The Davos World Economic Forum is gearing up with, apparently, more world leaders attending than in recent years: there are some 50 heads of state and government expected. Russian President Dmitri Medvedev is to open the forum, while German Chancellor Angela Merkel, Italian Prime Minister Mario Monti and British Prime Minister David Cameron are all said to be coming.
Compared to last year when the mood was pretty grim and with no clear way out of the European economic crisis, the mood this year is a little more optimistic. Setting the tone, a few weeks ago, Professor Klaus Schwab – the founder and Executive Chairman of the WEF – published an e-book entitled “The re-emergence of Europe.” Though Prof.

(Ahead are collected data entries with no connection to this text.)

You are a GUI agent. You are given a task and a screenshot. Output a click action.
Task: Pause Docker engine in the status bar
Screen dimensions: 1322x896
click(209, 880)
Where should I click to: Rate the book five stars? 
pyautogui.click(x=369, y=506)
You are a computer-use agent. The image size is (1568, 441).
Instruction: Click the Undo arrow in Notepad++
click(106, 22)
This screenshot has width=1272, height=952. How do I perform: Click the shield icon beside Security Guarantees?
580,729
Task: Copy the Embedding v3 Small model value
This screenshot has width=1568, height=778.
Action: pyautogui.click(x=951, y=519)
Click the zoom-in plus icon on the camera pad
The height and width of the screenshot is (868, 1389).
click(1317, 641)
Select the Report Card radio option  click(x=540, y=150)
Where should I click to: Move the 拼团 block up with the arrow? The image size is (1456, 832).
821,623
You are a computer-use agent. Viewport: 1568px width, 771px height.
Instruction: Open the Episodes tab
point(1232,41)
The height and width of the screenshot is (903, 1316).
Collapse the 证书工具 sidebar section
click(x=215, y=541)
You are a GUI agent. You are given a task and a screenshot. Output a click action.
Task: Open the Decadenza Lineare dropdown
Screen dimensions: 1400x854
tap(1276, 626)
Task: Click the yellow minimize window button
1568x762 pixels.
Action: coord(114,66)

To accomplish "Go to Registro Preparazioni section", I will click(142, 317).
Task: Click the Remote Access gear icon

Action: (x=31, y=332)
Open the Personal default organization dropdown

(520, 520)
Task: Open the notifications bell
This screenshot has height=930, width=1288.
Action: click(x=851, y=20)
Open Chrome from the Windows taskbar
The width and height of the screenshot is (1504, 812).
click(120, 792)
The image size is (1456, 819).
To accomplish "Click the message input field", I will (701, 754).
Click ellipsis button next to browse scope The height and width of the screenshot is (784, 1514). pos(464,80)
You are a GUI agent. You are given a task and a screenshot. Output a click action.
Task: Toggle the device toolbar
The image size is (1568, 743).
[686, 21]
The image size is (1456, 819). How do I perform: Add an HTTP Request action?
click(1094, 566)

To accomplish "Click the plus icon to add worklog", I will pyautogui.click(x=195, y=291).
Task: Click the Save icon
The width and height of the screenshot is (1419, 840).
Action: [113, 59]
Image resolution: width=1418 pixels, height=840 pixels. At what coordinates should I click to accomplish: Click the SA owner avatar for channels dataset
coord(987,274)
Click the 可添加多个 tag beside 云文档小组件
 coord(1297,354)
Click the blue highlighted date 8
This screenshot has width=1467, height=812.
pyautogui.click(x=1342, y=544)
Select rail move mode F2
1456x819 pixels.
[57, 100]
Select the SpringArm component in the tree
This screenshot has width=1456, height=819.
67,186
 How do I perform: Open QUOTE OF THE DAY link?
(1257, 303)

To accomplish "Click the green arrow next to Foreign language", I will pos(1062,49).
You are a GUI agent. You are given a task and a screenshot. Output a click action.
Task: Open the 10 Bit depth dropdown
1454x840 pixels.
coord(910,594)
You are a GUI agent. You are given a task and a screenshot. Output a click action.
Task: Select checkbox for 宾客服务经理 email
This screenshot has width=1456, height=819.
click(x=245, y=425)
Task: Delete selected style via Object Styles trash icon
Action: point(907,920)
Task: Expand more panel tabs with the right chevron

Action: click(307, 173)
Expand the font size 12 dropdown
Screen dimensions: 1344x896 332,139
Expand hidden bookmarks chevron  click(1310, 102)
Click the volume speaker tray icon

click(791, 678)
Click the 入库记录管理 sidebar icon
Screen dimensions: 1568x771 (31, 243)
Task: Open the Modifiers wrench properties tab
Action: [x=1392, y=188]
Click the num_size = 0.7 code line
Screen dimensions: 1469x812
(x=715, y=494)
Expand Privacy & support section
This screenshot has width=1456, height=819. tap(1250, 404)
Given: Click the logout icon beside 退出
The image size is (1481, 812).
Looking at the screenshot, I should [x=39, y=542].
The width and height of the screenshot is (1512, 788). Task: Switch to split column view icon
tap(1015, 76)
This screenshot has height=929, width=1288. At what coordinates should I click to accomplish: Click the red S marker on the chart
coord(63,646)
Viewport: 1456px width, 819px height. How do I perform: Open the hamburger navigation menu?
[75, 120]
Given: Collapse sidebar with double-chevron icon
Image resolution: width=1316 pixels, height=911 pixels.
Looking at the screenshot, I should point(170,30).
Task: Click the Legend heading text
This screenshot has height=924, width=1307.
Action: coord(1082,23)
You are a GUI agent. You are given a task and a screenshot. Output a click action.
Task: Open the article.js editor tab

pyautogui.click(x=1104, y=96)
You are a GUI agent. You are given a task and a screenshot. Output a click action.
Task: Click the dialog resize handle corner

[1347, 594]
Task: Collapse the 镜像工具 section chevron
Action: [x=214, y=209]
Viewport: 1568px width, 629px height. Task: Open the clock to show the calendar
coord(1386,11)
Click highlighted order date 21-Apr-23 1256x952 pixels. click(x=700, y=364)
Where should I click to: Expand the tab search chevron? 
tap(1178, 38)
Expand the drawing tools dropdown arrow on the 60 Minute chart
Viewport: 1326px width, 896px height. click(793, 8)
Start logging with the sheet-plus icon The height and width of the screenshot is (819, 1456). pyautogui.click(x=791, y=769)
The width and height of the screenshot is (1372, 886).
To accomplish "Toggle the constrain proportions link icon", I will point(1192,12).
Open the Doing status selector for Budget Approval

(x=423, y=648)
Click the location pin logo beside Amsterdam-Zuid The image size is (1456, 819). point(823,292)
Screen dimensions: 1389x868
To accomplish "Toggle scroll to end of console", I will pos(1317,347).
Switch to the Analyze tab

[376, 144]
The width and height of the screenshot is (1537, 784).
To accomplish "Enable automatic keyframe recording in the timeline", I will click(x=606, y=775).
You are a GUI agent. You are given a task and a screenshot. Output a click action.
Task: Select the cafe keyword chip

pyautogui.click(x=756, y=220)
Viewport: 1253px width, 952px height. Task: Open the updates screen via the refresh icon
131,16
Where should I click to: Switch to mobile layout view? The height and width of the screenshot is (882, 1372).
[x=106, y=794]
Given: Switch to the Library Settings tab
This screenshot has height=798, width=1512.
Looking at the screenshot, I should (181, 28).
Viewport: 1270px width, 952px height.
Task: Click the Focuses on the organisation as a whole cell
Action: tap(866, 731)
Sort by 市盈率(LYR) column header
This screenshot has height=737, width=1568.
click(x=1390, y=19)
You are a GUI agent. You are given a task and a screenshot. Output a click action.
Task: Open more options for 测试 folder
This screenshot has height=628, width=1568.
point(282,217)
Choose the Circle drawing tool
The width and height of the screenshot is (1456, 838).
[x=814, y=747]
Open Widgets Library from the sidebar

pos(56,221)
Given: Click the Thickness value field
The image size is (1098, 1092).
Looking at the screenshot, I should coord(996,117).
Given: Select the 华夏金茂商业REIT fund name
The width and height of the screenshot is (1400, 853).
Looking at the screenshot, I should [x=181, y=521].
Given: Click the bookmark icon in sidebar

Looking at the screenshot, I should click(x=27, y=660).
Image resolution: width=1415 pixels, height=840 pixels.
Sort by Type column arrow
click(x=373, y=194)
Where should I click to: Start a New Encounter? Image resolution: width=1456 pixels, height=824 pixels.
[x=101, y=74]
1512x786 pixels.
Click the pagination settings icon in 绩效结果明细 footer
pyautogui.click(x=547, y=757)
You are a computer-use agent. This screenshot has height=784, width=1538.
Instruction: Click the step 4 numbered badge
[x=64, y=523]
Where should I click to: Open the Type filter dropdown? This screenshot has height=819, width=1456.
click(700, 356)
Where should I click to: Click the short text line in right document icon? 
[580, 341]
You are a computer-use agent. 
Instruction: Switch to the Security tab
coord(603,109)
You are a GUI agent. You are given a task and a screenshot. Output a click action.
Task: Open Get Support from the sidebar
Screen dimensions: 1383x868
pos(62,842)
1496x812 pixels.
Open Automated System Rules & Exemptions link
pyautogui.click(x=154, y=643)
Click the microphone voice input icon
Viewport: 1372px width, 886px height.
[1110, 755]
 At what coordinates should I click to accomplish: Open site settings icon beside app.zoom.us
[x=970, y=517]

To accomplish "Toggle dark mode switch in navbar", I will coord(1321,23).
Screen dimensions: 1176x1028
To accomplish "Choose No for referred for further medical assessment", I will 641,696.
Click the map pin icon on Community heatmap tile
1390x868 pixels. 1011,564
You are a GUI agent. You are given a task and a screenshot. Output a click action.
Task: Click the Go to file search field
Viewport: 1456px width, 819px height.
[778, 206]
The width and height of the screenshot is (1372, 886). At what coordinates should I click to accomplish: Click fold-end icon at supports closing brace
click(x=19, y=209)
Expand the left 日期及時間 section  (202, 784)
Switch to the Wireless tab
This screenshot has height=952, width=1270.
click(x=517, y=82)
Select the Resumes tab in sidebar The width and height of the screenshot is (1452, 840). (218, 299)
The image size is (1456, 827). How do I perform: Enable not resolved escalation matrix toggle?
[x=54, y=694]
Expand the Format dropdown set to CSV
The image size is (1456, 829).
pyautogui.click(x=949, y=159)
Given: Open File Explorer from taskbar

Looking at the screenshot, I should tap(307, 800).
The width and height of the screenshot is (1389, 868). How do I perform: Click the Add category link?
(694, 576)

Schwab does express a belief that Europe will emerge stronger from the crisis, he emphasises that for that to happen there has to be real political will.
It’s a feeling echoed by Michael Jacobides, Associate Professor of Entrepreneurship and Innovation at London Business School:
“The current crisis is an opportunity in disguise. If the European leaders seize the chance, they can both improve competitiveness, and thereby living standards, in the south and east, while also increasing the legitimacy of the EU at the same time. For that, they must change the focus of their response. They need to move from a fiscally driven “prescribe and check” approach to a truly active, on-the-ground involvement primarily focused on fixing crumbling public administrations in southern and eastern countries. This bold approach, which would re-imagine Europe as a governance union, could reignite support for the European project and give it the convincing narrative it currently lacks.”